I'm struggling mentally with my teeth and I don't know what options I have. I feel defeated.

Alright so here's some context, as a child my parents never cared about my dental hygiene, as expected my mom has dentures and my dads teeth are rotting out of his head. I vividly remember being very young, I still had all my baby teeth at the time and I didn't even start school yet. I was in my brothers room and I had a TERRIBLE toothache, my parents didn't do anything about it for the longest time. Finally I was taken to the dentist, they did the check up and what not. One day my parents take me to the dentist, I was put under. I woke up with no pain, but a bunch of silver caps in my mouth. I am now 18 and I have 10 fillings, one of which is large (and in the same spot of my main problem tooth as a child.) I haven't had issues in almost 3 years but I really wish I could go back in time and brush like I do now. Now I'm stuck with these fillings that will ultimately have to be replaced a numerous amount of times, I already know root canals, crowns, and extractions are going to be apart of my future. I don't like knowing that I'm gonna have to get this work done. I shouldn't have this many fillings for my age. I hate this.

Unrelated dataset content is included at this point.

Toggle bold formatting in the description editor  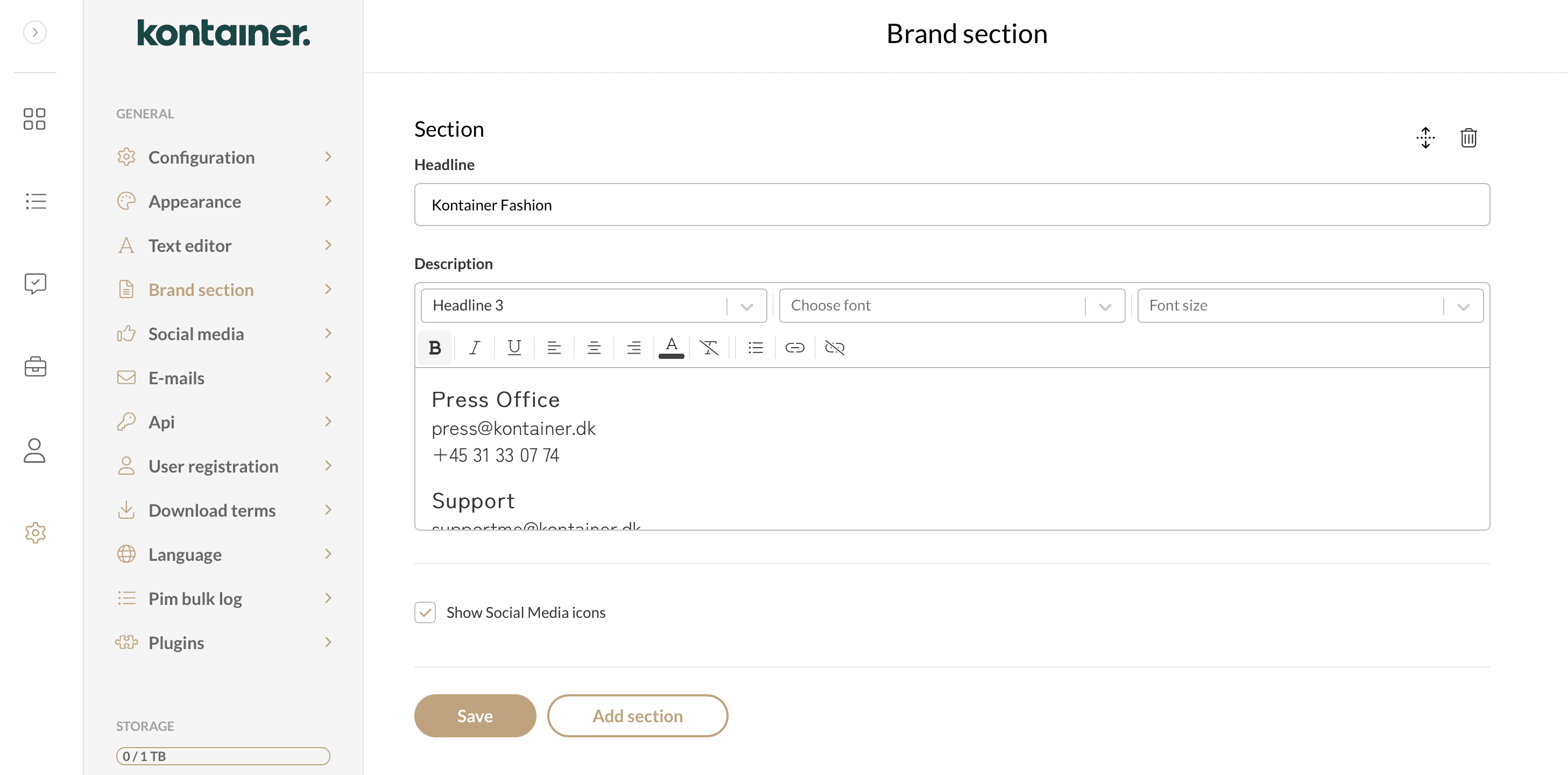click(x=435, y=347)
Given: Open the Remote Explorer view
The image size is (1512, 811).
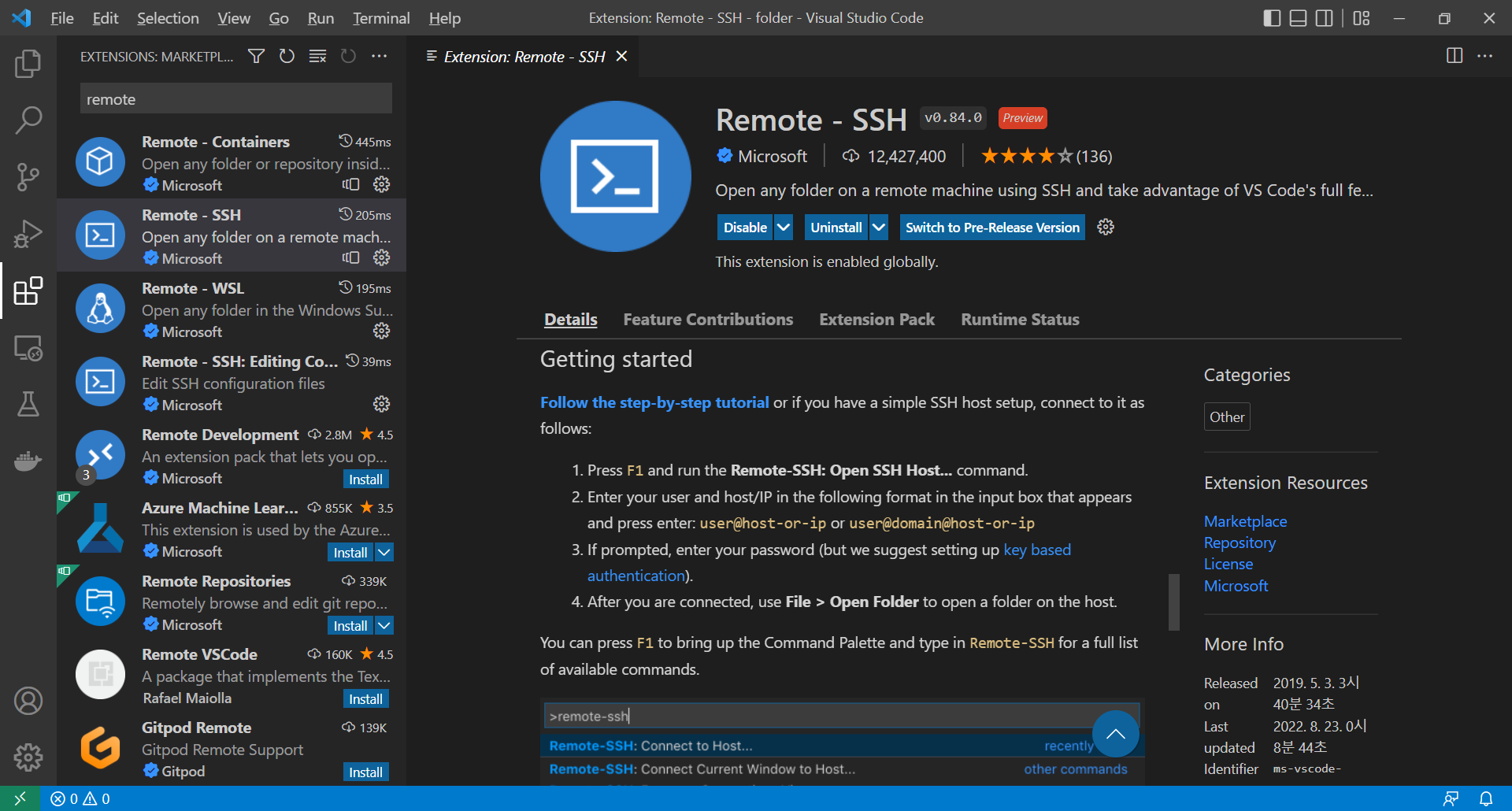Looking at the screenshot, I should point(28,348).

It's coming to the point where I can't even function, I'm always depressed over my teeth. I look at my friends, coworkers and other people my age and they have almost no dental related problems. I hate my teeth, I wish I could just start over. On top of this all I'm dealing with a lot of other traumatic events in life right now.

I just want to be able to eat properly and travel without constantly worrying if my fillings are going to fall out or if they're going to crack.